ANDERSON: Iraqi windfalls and reconstruction

AGENCE FRANCE-PRESSE/GETTY IMAGES PHOTOGRAPHS
Iraqi Oil Minister Hussain Al-Shahristani (above, at the International Energy Forum in Rome in April) and Ashti Hawrami (below), natural resources minister of the Kurdistan Regional Government, are negotiating an oil export agreement.AGENCE FRANCE-PRESSE/GETTY IMAGES PHOTOGRAPHS Iraqi Oil Minister Hussain Al-Shahristani (above, at the International Energy Forum in Rome in April) and Ashti Hawrami (below), natural resources minister of the Kurdistan Regional Government, are negotiating an oil export agreement.
OP-ED:

Iraq has a problem. It has a surplus of oil money, but doesn’t know how to spend it on nation-wide reconstruction. America has a problem; it is financing reconstruction with a population increasingly impatient for the Iraqis to take over. How do we square this circle? The answer may be easier than it seems on the surface. Over the past five years, American commanders at the division and brigade level have skillfully used their Commanders’ Emergency Response Program (CERP) funds to implement very successful reconstruction projects. They have learned how to demand accountability, inspect for quality, and track funding flow. The Iraqis remain challenged in these areas.
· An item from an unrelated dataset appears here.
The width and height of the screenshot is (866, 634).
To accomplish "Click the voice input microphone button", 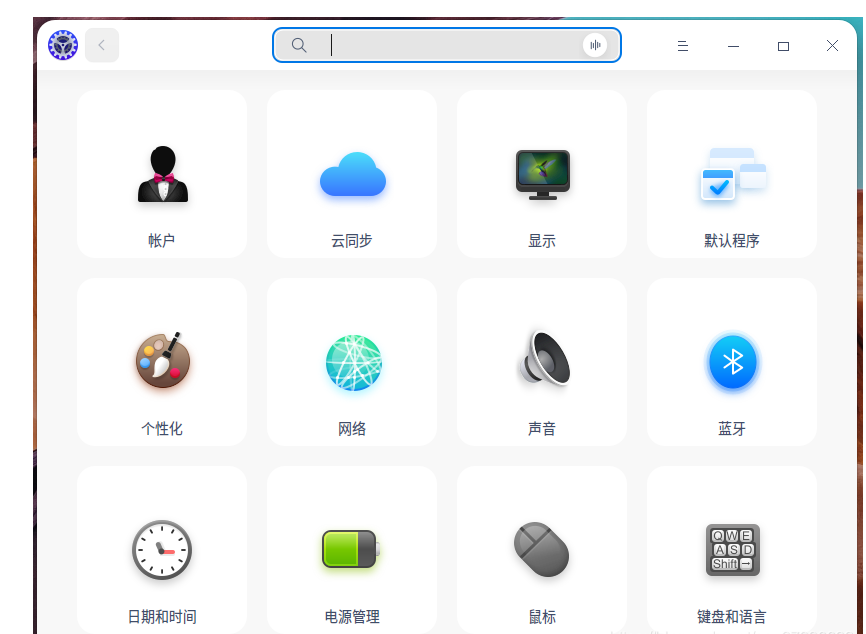I will pos(595,45).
Rather than starting from scratch to build Iraqi capability, a good interim fix would be to have the Iraqis write checks directly to the American divisions’ and brigades’ CERP accounts using oil surplus funds and have Americans manage the funds to start new projects. In doing so, they would team each American with an Iraqi counterpart who would look over the shoulder of the American partner in a learning capacity. The ultimate goal of this program would be to turn the whole operation over to the Iraqis, sector by sector, as they prove ready. The Americans would account to the Iraqi government for the money spent.

There are several good reasons why this will work today, while it might not have in previous years. First, as Iraqi forces increasingly take over combat missions, U.S. forces are freed up to provide security for key projects. Second, having Iraqis involved intimately at every level will decrease the perception that the Americans are doing everything; it would be particularly helpful if a sign was put up at every reconstruction project site that reads “Funded by the Government and People of Iraq.”

Corruption will not go away overnight, but it would give Americans time to work with the Iraqi government to weed out and replace the incompetent and indolent. There is a much better chance that as the Iraqis take over in each sector they will be ready to handle the job. As that happens, a big public relations deal should be made of each hand over. It is critically important that the traditional lack of trust between the Iraqi people and their government be remedied. If the population sees that its government can not only provide security and stability, but can provide goods and services, we will have our ticket out of Iraq. The alternative is building a program from scratch. We have seen how painful that was with the Iraqi security forces. It is far better to build on success. Some may say that a direct interim payment of Iraqi funds to the U.S. will seem humiliating, but if the Iraqis are seen to be involved in the process and are in a position to take over, whatever sting they feel should be temporary.

Even with good training we can’t expect generations of traditional graft to go away overnight, but we can plant seeds. Insurgencies are won when the people see that they have a better chance of improving their lot under the existing government than an insurgent group. The insurgent must sabotage government attempts to make things better while showing alternatives to the government’s approach to providing social services and employment. The Sunni insurgency never grasped this. They got the sabotage part right, but never got around to social services.

The Shiite insurgents such as al Sadr offered social services, but they could not be caught openly undermining those in the government. In the early and mid stages of the insurgent period this was good enough because the government was offering precious little. That insurgent window has passed. It is time to take advantage of new opportunities.

This insurgency can be won on both the military and socio-economic fronts if we play the rest of the match intelligently and don’t do anything rash or foolish. A bad end to an insurgency, ends up with the guerrillas marching down the main street of the nation’s capital in triumph as the Chinese and North Vietnamese communists did in Beijing and Saigon respectively, and Castro did in Havana. A good end to an insurgency is not a victory parade; good ones usually end in a whimper. In 1960, a Malaysian clerk in the Interior Ministry ended that conflict when he noted in the daily record that the emergency had ended. I think that we can live with an end like that.

Gary Anderson has directed several war games concerning Iraqi governance for the Defense Department.